(aus: M04 Eberhard Delius – Pfarrer in Valdorf)
Text: Marianne Steinmann, Valdorf
Nun kommen wir zu Eberhard Delius‘ wichtigstem Werk, seinem Krankenhaus. Möglicherweise ist die Idee hierzu in der Freundschaft mit Friedrich von Bodelschwingh und dessen Gründung der Anstalt Bethel zu suchen. Ausschlaggebend aber werden wohl die Verhältnisse einer Anzahl von armen, alleinstehenden und älteren Menschen in seiner Gemeinde gewesen sein.
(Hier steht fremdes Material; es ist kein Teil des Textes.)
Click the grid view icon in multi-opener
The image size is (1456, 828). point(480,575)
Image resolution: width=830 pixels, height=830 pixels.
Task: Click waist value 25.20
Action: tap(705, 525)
Bild: Eberhard Delius (1835-1897)
Eine Invalidenversicherung gab es ja damals noch nicht. So musste denn jeder Ort für die darin lebenden Minderbemittelten selbst aufkommen. Für ländliche Bezirke hieß das, dass die Bedürftigen von den Bauernhöfen für eine gewisse Zeit aufgenommen und verpflegt werden mussten. Die Dauer dieses Zwangsaufenthaltes richtete sich nach der Größe des Hofes, ein soziales Verfahren, das für die heutige Zeit unvorstellbar ist. Zur Abwendung dieser unwürdigen Zustände soll dann auf der Horst schon einmal eine Art Armenhaus eingerichtet worden sein. Alle diese Dinge haben Eberhard Delius gewiss über lange Jahre bewegt, bis der Gedanke, die Probleme durch die Errichtung eines Pflegehauses dauerhaft zu lösen, feste Formen annahm.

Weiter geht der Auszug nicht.